Шамет остановился, снял пыльную шляпу и сказал:
– Сударыня, вода в Сене в эту пору очень холодная. Давайте-ка я лучше провожу вас домой.
– У меня нет теперь дома, – быстро ответила женщина и повернулась к Шамету.
Шамет уронил свою шляпу.
– Сузи! – сказал он с отчаянием и восторгом. – Сузи, солдатка! Моя девочка! Наконец-то я увидел тебя. Ты забыла меня, должно быть. Я – Жан Эрнест Шамет, тот рядовой двадцать седьмого колониального полка, что привез тебя к этой поганой тетке в Руан. Какой ты стала красавицей! И как хорошо расчесаны твои волосы! А я-то, солдатская затычка, совсем не умел их прибирать!
– Жан! – вскрикнула женщина, бросилась к Шамету, обняла его за шею и заплакала. – Жан, вы такой же добрый, каким были тогда. Я все помню!
– Э-э, глупости! – пробормотал Шамет. – Какая кому выгода от моей доброты. Что с тобой стряслось, моя маленькая?
Шамет притянул Сюзанну к себе и сделал то, на что не решился в Руане, – погладил и поцеловал ее блестящие волосы. Тут же он отстранился, боясь, что Сюзанна услышит мышиную вонь от его куртки. Но Сюзанна прижалась к его плечу еще крепче.
– Что с тобой, девочка? – растерянно повторил Шамет.
Сюзанна не ответила. Она была не в силах сдержать рыдания. Шамет понял: пока что не надо ее ни о чем расспрашивать.
– У меня, – торопливо сказал он, – есть логово у крепостного вала. Далековато отсюда. В доме, конечно, пусто – хоть шаром покати. Но зато можно согреть воду и уснуть в постели. Там же сможешь умыться и отдохнуть. И вообще жить сколько хочешь.
Сюзанна прожила у Шамета пять дней. Пять дней над Парижем подымалось необыкновенное солнце. Все здания, даже самые старые, покрытые копотью, все сады и даже логово Шамета сверкали в лучах этого солнца, как драгоценности.
Кто не испытывал волнения от едва слышного дыхания молодой женщины, тот не поймет, что такое нежность. Ярче влажных лепестков были ее губы, и от ночных слез блестели ресницы.
Да, с Сюзанной все случилось именно так, как предполагал Шамет. Ей изменил возлюбленный, молодой актер. Но тех пяти дней, какие Сюзанна прожила у Шамета, вполне хватило на их примирение.

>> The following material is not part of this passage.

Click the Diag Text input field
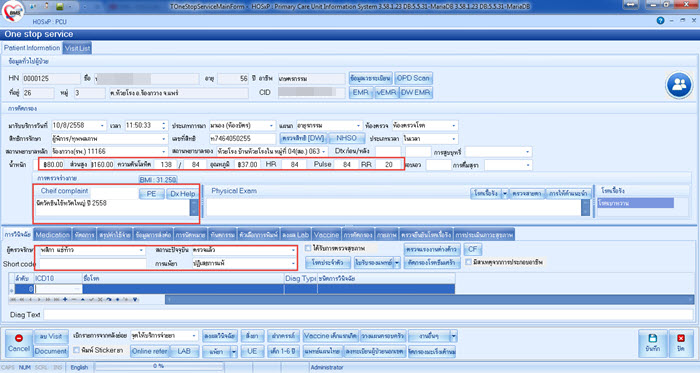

Шамет участвовал в нем. Ему пришлось отнести письмо Сюзанны к актеру и научить этого томного красавчика вежливости, когда тот хотел сунуть Шамету несколько су на чай.
Вскоре актер приехал в фиакре за Сюзанной. И все было как надо: букет, поцелуи, смех сквозь слезы, раскаяние и чуть надтреснутая беззаботность.
Когда молодые уезжали, Сюзанна так заторопилась, что вскочила в фиакр, забыв попрощаться с Шаметом. Тут же спохватилась, покраснела и виновато протянула ему руку.
– Раз уж ты выбрала себе жизнь по вкусу, – проворчал ей напоследок Шамет, – то будь счастлива.
– Я ничего еще не знаю, – ответила Сюзанна, и слезы заблестели у нее на глазах.
– Ты напрасно волнуешься, моя крошка, – недовольно протянул молодой актер и повторил: – Моя прелестная крошка.